Detection Methods for CVE-2024-6241
Indicators of Compromise
- HTTP requests to /system/dictData/getDictItems/ containing SQL keywords such as user(), union, select, sleep, or information_schema
- Web server logs showing unusual response sizes or error codes from the getDictItems endpoint
- Database audit logs recording unexpected queries originating from the Pear Admin Boot application user
Detection Strategies
- Deploy a web application firewall (WAF) rule that inspects parameters submitted to /system/dictData/ routes for SQL metacharacters and function calls
- Enable database query logging and alert on queries containing concatenated literal values such as ,user(),1,1
- Correlate authenticated session activity with abnormal query volumes against dictionary-related tables
Monitoring Recommendations
- Forward Pear Admin Boot access logs and database audit logs to a centralized SIEM for query-pattern correlation
- Baseline normal request parameters to /system/dictData/getDictItems/ and alert on deviations
- Monitor for outbound data transfers from the application server following suspicious requests to the affected endpoint
How to Mitigate CVE-2024-6241
Immediate Actions Required
- Restrict network access to the Pear Admin Boot administrative interface to trusted networks only
- Audit existing user accounts and rotate credentials that may have been exposed through prior exploitation
- Apply WAF rules that block SQL injection patterns targeting the /system/dictData/getDictItems/ endpoint
Patch Information
At the time of NVD publication, no official patched release was referenced in the advisory.
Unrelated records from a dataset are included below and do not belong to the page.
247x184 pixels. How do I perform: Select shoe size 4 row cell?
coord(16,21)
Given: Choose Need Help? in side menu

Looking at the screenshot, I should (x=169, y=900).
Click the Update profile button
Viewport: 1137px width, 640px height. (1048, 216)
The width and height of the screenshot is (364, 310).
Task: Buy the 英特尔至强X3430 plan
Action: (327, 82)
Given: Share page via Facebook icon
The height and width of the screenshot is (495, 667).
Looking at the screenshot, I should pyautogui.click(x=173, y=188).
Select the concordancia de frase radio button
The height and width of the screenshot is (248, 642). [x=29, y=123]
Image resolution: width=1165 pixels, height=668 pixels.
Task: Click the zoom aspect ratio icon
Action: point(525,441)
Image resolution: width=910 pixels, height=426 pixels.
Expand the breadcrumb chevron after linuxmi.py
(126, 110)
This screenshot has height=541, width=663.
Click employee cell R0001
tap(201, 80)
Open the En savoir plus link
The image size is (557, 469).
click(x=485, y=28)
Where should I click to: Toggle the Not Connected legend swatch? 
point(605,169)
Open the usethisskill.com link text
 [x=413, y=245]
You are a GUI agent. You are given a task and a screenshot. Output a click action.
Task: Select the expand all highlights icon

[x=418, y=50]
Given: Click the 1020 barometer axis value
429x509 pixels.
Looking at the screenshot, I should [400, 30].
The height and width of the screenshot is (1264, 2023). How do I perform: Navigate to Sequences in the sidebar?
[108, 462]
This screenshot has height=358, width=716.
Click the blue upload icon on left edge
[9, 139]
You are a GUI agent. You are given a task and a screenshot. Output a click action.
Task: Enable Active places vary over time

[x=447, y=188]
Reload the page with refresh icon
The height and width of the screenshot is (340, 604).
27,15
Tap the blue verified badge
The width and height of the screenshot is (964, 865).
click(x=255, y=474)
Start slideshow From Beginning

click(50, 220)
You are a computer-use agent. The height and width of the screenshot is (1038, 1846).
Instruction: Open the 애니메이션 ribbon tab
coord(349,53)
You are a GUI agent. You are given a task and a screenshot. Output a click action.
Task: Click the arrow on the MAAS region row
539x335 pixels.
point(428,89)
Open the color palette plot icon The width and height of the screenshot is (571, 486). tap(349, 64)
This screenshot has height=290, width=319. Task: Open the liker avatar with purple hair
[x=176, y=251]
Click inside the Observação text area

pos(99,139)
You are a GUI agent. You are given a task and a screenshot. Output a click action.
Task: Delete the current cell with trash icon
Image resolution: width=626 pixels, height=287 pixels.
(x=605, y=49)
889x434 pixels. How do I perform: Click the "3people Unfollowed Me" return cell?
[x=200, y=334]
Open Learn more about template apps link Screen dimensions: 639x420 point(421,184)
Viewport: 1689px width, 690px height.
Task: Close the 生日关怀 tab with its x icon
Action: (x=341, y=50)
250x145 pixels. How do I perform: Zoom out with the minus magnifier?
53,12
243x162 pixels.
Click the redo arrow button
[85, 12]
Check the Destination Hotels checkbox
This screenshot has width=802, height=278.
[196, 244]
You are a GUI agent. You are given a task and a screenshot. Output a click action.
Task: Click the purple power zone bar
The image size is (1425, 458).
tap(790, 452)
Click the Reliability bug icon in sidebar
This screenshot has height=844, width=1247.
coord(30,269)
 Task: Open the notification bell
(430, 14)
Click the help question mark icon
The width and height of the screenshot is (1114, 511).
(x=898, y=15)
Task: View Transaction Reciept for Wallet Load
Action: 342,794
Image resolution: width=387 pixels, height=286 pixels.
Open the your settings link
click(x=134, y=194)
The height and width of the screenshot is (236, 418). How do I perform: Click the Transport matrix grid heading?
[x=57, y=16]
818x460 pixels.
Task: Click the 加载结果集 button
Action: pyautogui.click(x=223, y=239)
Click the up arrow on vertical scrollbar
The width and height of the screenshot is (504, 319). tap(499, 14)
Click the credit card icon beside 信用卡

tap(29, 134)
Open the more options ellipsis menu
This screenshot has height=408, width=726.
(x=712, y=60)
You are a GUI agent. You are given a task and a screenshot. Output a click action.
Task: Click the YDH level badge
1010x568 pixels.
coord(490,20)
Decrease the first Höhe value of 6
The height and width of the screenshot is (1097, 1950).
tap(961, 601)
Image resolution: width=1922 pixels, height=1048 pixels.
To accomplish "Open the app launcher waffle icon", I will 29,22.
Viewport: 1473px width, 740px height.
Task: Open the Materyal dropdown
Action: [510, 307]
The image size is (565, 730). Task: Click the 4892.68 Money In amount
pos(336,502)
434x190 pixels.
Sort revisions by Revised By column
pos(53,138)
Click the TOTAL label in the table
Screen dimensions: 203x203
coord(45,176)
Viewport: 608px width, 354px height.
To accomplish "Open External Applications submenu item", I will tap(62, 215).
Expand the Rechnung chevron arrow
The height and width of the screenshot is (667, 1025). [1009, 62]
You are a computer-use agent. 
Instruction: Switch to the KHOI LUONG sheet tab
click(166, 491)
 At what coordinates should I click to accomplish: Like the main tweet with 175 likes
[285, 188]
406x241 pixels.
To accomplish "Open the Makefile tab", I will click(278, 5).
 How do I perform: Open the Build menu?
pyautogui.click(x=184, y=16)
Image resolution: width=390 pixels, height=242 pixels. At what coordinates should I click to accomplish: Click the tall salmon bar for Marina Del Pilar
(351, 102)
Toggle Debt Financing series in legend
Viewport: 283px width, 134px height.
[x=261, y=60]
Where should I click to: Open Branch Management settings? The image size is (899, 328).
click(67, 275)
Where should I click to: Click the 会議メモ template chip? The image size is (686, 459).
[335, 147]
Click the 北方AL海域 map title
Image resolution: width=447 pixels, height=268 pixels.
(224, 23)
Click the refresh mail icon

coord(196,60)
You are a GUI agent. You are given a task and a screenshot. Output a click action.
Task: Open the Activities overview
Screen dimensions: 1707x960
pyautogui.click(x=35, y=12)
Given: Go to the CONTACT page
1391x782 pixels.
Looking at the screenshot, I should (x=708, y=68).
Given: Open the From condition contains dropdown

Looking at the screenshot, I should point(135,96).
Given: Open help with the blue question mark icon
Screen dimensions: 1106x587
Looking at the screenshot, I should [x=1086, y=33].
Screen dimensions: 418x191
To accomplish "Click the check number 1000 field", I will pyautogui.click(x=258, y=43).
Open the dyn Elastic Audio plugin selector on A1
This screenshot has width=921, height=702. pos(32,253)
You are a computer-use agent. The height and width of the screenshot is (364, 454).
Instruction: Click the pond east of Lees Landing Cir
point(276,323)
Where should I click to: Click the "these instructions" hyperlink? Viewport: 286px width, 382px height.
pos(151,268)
Track the Gitee Issue Report IA5IPQ and Gitee Issue Report IA5KBS for fix status. Once a fixed release is published, upgrade beyond version 2.0.2 immediately. Refer to VulDB #269375 CTI for ongoing threat intelligence updates.
Workarounds
- Disable or restrict access to the /system/dictData/getDictItems/ endpoint until a vendor fix is available
- Implement a reverse-proxy filter that rejects requests whose query parameters contain SQL functions such as user(), version(), or union select
- Apply the principle of least privilege to the database account used by Pear Admin Boot, removing access to non-essential schemas
- Require additional authentication factors for administrative users to reduce abuse of low-privileged accounts
# Example NGINX rule to block obvious SQL injection patterns against the vulnerable endpoint
location /system/dictData/getDictItems/ {
if ($args ~* "(union(.*)select|user\(\)|information_schema|sleep\()") {
return 403;
}
proxy_pass http://pear_admin_backend;
}
Disclaimer: This content was generated using AI. While we strive for accuracy, please verify critical information with official sources.